Desa Hanok Bukchon adalah daerah yang terletak di antara Istana Gyeongbokgung, Istana Changdeokgung, dan Jongmyo, dan merupakan kawasan pemukiman tradisional yang telah berjalan seiring dengan sejarah 600 tahun Seoul. Kawasan ini dipenuhi dengan gugusan hanok tradisional, dan jalan-jalan kuno tetap terpelihara, menjadikannya tempat di mana Anda dapat merasakan suasana Dinasti Joseon.
Insadong adalah area di mana jalan-jalan samping bercabang seperti labirin di kedua sisi jalan utama Insadong. Ini adalah ruang di tengah kota di mana suasana modern dan tradisi kuno berpadu, dengan galeri seni, toko kerajinan tradisional, restoran tradisional, dan kafe yang berkerumun.
Ikseon-dong adalah "hanok perkotaan" yang pemukimannya terbentuk pada tahun 1920-an, dengan lebih dari 120 rumah berjejer rapat. Sementara Bukchon, desa hanok yang sama, sebagian besar merupakan kawasan perumahan mewah seperti bangsawan, Ikseon-dong dulunya merupakan tempat tinggal kelas menengah. Saat ini, tempat ini telah diperbaiki dengan indah dan dipenuhi dengan kafe, restoran, dan toko barang-barang unik yang direnovasi dari hanok, menjadikannya tempat wisata yang sangat populer yang ramai setiap hari oleh penduduk Seoul dan turis asing.

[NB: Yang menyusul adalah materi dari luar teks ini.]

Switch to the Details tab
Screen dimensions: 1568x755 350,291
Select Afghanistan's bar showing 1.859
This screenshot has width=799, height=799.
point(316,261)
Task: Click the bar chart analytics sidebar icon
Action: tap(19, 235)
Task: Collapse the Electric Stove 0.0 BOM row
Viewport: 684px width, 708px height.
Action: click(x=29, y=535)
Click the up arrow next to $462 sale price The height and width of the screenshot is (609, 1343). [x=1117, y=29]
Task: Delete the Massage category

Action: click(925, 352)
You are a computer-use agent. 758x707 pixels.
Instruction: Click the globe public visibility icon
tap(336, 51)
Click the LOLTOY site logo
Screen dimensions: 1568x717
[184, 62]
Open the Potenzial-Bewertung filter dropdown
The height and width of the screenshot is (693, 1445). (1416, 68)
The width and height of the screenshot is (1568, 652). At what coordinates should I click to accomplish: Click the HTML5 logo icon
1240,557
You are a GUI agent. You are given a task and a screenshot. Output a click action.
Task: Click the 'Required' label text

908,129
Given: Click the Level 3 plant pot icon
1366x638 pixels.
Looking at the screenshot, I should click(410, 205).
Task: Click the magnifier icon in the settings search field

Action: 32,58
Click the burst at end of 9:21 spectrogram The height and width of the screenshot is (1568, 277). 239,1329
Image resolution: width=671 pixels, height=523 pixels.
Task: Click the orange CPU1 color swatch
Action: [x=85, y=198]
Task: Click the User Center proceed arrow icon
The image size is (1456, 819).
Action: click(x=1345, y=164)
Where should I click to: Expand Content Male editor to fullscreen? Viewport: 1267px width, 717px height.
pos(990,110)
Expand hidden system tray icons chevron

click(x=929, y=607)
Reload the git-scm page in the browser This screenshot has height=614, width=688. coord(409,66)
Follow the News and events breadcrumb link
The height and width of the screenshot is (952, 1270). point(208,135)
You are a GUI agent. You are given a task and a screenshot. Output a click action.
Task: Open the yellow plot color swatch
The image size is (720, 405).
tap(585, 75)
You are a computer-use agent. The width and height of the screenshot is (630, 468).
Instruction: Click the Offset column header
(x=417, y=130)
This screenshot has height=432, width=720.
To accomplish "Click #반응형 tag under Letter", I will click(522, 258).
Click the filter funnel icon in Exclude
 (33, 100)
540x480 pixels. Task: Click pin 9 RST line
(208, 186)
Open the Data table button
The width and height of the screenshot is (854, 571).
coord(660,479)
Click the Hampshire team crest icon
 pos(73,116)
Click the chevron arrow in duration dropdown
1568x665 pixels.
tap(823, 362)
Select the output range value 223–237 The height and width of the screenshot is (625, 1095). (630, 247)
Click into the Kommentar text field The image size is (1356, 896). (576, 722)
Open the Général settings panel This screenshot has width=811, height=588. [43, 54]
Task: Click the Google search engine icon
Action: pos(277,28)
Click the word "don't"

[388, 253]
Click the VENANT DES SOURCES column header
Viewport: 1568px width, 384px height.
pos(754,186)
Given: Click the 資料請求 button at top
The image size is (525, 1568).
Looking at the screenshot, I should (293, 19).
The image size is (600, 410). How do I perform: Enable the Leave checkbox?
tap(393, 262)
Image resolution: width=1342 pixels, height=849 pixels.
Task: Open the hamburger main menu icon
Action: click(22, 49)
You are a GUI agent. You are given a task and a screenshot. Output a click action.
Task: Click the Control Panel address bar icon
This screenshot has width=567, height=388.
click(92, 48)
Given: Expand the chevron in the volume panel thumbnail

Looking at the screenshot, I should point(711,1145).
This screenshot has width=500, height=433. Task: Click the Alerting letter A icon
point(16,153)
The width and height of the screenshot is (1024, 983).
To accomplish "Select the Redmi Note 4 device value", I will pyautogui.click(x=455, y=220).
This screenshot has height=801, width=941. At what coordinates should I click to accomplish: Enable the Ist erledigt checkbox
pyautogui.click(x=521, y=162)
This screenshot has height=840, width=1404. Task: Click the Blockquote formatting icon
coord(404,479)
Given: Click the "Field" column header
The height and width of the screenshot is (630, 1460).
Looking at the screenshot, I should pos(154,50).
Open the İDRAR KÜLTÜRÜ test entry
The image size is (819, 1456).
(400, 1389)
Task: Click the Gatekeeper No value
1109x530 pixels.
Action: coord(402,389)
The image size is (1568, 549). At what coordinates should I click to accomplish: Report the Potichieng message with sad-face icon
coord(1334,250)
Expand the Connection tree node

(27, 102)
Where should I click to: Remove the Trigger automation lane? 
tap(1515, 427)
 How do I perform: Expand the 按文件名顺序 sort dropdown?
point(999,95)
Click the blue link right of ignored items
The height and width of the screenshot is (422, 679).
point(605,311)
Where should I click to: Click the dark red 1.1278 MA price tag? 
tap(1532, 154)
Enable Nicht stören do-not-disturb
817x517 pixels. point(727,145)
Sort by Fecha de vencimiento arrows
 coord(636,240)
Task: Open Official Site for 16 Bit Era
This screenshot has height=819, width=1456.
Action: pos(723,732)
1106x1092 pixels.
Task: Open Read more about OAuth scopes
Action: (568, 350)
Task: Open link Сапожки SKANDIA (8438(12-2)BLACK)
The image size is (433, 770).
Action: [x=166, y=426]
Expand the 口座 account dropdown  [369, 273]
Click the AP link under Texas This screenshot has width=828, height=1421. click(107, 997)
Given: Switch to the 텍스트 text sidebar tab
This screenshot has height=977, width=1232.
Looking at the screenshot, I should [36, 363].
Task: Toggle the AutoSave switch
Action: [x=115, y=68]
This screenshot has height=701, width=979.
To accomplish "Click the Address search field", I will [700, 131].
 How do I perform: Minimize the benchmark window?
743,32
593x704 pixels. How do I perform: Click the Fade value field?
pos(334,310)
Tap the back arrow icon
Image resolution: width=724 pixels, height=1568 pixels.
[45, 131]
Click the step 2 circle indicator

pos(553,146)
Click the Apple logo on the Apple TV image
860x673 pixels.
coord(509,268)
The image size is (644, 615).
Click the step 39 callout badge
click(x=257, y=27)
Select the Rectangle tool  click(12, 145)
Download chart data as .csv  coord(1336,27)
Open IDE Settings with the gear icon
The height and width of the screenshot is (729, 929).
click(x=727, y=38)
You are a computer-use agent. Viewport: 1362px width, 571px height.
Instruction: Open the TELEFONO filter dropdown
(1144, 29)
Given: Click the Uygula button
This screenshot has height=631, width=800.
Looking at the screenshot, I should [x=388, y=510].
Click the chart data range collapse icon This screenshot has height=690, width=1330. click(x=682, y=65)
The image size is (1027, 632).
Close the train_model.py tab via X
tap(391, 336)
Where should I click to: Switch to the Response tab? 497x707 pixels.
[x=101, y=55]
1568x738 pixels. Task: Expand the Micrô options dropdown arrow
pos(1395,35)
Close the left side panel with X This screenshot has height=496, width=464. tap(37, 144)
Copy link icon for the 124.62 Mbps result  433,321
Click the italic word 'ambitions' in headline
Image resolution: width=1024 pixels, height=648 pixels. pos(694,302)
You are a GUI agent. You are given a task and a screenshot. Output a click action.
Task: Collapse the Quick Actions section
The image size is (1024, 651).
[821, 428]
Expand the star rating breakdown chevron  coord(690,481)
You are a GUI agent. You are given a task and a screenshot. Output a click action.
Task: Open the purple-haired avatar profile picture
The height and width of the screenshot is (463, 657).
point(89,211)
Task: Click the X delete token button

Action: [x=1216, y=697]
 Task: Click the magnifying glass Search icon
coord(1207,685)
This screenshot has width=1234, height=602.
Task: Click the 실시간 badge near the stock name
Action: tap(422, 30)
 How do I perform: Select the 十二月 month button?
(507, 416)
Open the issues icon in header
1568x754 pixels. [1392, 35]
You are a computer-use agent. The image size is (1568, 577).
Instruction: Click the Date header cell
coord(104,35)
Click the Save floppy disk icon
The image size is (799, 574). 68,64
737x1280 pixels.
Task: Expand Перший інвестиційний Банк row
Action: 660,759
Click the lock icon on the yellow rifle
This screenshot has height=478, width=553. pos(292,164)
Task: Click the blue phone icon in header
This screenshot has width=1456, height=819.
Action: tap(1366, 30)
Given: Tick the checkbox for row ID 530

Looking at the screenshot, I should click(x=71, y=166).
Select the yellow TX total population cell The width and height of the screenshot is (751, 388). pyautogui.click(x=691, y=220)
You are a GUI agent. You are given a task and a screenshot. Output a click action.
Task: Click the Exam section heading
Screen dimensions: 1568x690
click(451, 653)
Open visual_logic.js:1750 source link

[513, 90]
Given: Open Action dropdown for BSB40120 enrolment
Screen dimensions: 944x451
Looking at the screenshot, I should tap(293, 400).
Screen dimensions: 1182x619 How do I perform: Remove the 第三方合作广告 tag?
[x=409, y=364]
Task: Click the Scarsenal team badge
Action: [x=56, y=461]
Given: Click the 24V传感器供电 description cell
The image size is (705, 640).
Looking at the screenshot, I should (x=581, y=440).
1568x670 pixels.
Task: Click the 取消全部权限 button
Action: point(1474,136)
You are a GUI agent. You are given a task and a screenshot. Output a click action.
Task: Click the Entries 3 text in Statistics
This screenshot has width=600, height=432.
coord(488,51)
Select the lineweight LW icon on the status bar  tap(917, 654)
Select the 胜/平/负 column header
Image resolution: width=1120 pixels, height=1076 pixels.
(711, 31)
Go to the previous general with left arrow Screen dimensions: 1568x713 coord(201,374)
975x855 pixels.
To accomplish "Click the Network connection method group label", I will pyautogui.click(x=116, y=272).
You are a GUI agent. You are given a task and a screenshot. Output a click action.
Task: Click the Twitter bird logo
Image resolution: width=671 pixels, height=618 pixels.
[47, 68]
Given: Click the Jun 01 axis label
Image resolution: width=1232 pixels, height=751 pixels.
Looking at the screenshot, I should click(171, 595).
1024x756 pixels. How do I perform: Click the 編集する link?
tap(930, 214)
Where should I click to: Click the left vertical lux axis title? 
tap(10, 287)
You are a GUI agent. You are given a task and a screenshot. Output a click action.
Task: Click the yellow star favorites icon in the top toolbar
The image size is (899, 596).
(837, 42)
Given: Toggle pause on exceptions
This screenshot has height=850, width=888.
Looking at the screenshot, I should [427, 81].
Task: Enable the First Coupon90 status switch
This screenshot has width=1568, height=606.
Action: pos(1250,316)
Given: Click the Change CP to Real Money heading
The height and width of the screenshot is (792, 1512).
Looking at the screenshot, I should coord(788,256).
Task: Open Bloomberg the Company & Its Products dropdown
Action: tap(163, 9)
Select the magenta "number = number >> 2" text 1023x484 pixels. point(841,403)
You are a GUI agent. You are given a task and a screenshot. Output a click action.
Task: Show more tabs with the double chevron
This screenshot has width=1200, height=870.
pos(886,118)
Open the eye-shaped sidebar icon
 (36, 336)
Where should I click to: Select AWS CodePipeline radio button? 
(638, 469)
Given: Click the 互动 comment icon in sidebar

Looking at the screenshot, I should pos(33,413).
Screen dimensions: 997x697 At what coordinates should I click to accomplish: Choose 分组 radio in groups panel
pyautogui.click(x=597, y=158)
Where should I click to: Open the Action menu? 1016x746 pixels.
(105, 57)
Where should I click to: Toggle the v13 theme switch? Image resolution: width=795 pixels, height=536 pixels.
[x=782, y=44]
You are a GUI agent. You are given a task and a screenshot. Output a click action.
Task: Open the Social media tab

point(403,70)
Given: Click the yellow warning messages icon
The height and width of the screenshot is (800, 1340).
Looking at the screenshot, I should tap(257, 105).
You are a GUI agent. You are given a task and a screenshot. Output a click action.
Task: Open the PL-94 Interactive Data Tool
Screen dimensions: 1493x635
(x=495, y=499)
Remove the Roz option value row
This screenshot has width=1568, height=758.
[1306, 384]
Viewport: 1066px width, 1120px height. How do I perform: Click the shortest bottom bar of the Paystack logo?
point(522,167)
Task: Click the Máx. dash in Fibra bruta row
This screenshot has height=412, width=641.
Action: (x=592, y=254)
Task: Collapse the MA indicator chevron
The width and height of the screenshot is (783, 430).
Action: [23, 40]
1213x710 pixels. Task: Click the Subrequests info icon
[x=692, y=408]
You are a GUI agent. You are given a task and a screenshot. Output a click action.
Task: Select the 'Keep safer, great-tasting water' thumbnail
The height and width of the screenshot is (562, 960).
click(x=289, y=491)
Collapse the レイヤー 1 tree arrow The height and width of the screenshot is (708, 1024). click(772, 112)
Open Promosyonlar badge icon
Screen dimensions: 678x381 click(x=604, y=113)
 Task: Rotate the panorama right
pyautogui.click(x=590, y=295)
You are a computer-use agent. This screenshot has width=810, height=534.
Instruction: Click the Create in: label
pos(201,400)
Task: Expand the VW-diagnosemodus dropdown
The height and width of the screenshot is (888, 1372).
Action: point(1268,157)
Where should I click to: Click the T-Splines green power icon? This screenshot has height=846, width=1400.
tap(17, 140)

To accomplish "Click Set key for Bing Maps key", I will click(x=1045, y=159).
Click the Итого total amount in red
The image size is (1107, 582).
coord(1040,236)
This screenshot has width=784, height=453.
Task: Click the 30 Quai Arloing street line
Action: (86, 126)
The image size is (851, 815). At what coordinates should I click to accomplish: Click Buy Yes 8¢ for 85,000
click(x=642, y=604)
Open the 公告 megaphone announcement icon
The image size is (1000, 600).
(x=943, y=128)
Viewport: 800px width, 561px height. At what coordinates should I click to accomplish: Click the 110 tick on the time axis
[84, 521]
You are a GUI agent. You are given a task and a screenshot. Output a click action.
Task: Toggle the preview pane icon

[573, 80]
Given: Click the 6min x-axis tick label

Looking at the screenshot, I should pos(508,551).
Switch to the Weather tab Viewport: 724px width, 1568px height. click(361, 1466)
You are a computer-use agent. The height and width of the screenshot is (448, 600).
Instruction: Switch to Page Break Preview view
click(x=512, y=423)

Di masa lalu, pasar di Korea umumnya bersifat tidak permanen, seperti pasar harian, pasar dua hari sekali, atau pasar tanggal 3, 5, 7. Namun, Pasar Gwangjang adalah pasar umum pertama di negara ini yang didirikan pada tahun 1905 dengan izin pemerintah, dan menjadi pasar besar yang menjual segala macam barang. Di tengah pasar terdapat deretan warung makan, menawarkan berbagai menu seperti bibimbap dengan banyak sayuran, pajeon yang dibuat dengan kacang hijau yang digiling langsung di tempat, sundae yang diisi penuh, kalguksu, kimbap, jeon, pangsit, sashimi, dan yukhoe.